Patiromer Use Could Help Heart Failure Patients Stay on Optimized RAASi Therapy

Conference | <b>American College of Cardiology</b>

Data from the DIAMOND trial suggests use of patiromer could help patients maintain optimized RAASi therapy, even if they were experiencing or had a history of hyperkalemia.

Data from the DIAMOND trial suggest use of patiromer (Veltassa) could help patients maintain optimized heart failure therapy, even if they have a history of hyperkalemia.

Presented at the American College of Cardiology’s 71st Annual Scientific Sessions, results of the phase 3b trial suggest use of patiromer was associated with a significant reduction in blood potassium levels among patients taking RAASi medications for heart failure.

“On the basis of these results, unless accessibility or affordability of medications is an issue, there’s no good reason not to use potassium binders to optimize heart failure medical therapy,” said Javed Butler, MD, MPH, MBA, president of Baylor, Scott & White Research Institute in Texas and distinguished professor of medicine at the University of Mississippi, in a statement from the ACC. “For cases where hyperkalemia is the dominant reason for not giving guideline-directed RAASi therapy, I think what we are achieving with patiromer is an enablement strategy to allow patients to get appropriate RAASi therapy while simultaneously lowering the risk of hyperkalemia.”

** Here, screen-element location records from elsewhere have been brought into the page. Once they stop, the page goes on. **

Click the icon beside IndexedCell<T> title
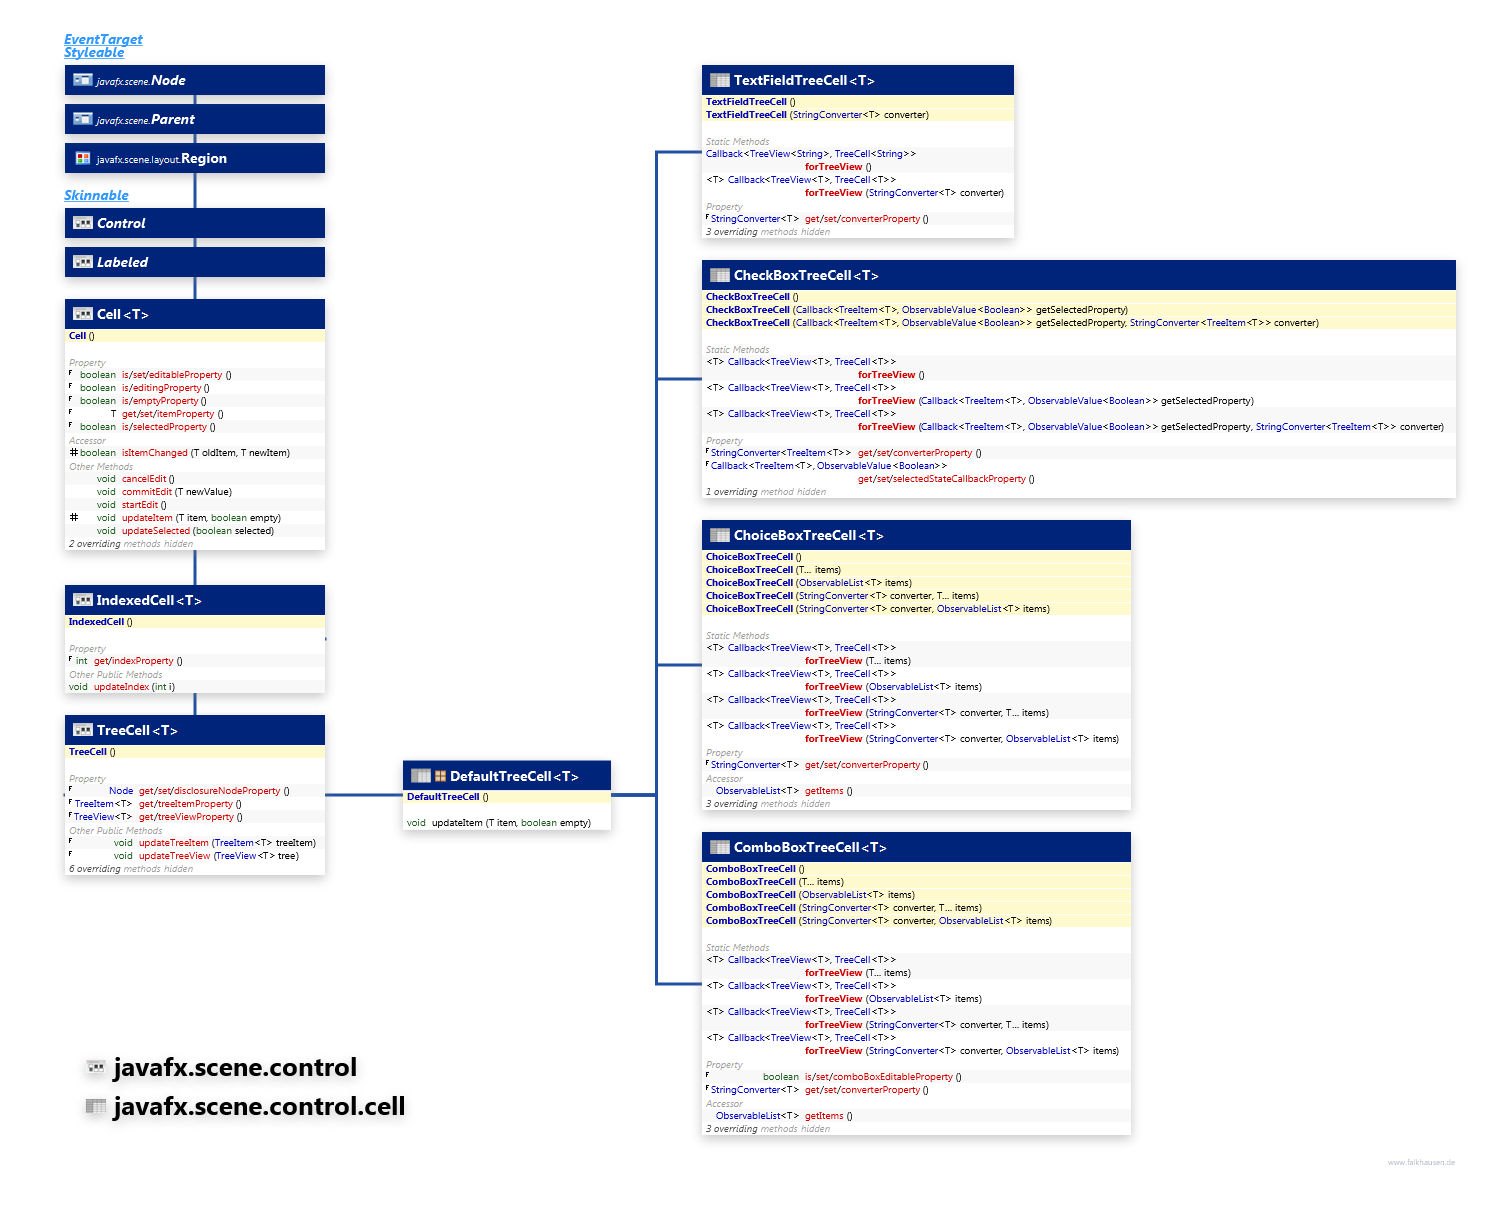 tap(83, 600)
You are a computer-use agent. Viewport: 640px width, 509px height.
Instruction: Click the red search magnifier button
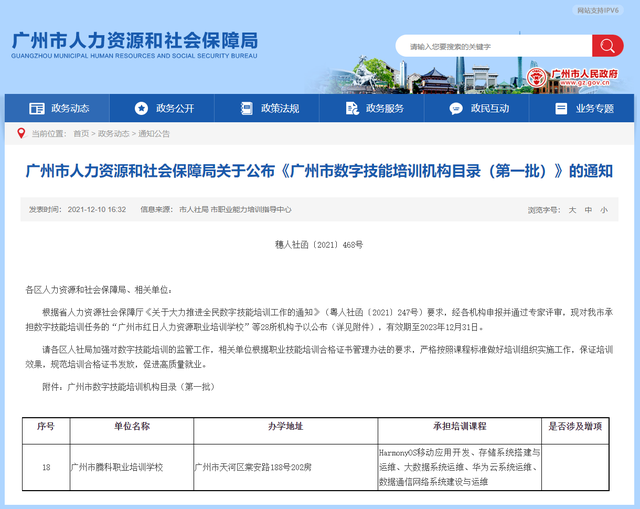pyautogui.click(x=607, y=46)
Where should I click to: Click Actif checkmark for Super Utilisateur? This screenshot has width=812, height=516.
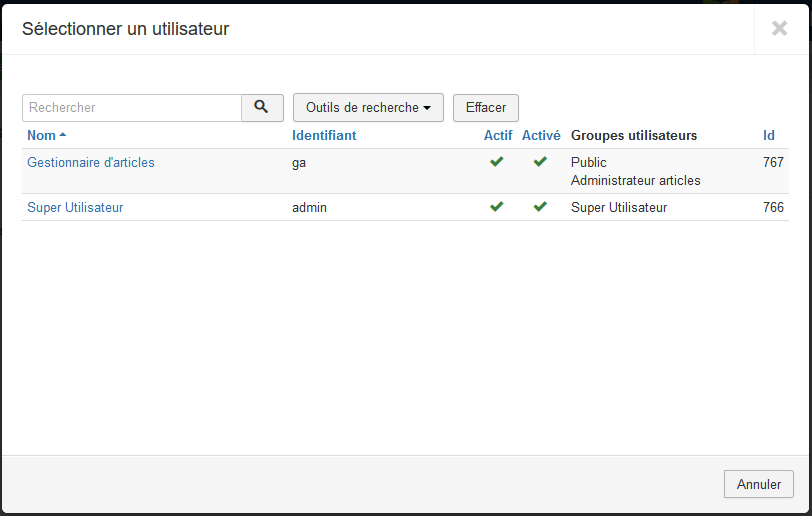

Although RAASi therapy carries a class 1 level of recommendation for us in patients with heart failure, patients with a history of or current hyperkalemia often have RAASi therapy discontinued or down titrated. With this in mind, investigators sought to assess whether treatment with patiromer, which is a novel potassium binder from Vifor Pharma, was associated with a lowering of serum potassium levels.

Led by Butler, the trial enrolled hyperkalemic and normokalemic patients with a history of hyperkalemia leading to RAASi reduction or discontinuation. Patients underwent a single-0blinded run-in phase that last ed up to 12 weeks. During this time period, patients were initiated on patiromer, had ACE/ARB/ARNi therapy optimized, and were initiated on or had MRA therapy optimized. In the treatment phase, patients were randomized to continued patiromer or placebo therapy.

Overall, 1194 patients entered the run-in phase and 878 underwent randomization, with 439 patients randomized to patiromer and 439 randomized to placebo therapy. The study cohort had a mean age of 66.9±10 years, 27% were women, a median follow-up of 266.6 days, and a mean ejection fraction at baseline was 33.5%. Of the 439 patients in each arm, 360 randomized to patiromer and 367 randomized to placebo therapy completed the study treatment.

The primary endpoint of interest for the study was the adjusted mean change in serum potassium levels to the end of the study period. Secondary endpoints included time to first event of hyperkalemia, time to reduction of MRA dose below the 50 mg target, investigator-reported adverse events of hyperkalemia, and win-ratio for morbidity and mortality adjusted hyperkalemia. Of note, hyperemia incidence was defined as a level above 5.5 mEq/L and investigators assessed both first and total events of hyperkalemia.

Upon analysis, results of the study suggested there was a between-group difference in serum potassium levels of -0.10 mEq/L (95% CI, -0.13 to -0.07) favoring patiromer. In adjusted models, the mean change from randomization to end of study among the placebo arm was 0.13 (95% CI, 0.09-0.16) and 0.03 (95% CI, -0.01 to 0.07). Analysis of secondary end points demonstrated use of patiromer was associated with a reduction in risk of hyperkalemia (HR, 0.63 [95% CI, 0.45 to 0.87]; P=.006) and a reduction in risk of total hyperkalemic events (HR, 0.66 [95% CI, 0.53-0.81]; P <.001).

“These results are further evidence for the use of potassium binders to optimize heart failure medical therapy”, added Butler, in a statement from Vifor Pharma, the study’s sponsor. “RAASi offers significant survival benefits for these patients, but due to risk of hyperkalemia these therapies are unfortunately underutilized in practice. For cases where hyperkalemia is the dominant reason for not giving guideline-directed RAASi therapy, Veltassa can be an enablement strategy to allow patients to get optimized RAASi therapy while simultaneously lowering the risk of hyperkalemia”.

This study, “Patiromer For The Management Of Hyperkalemia In Subjects Receiving Renin-Angiotensin-Aldosterone System Inhibitors For Heart Failure With Reduced Ejection Fraction,” was presented at ACC.22.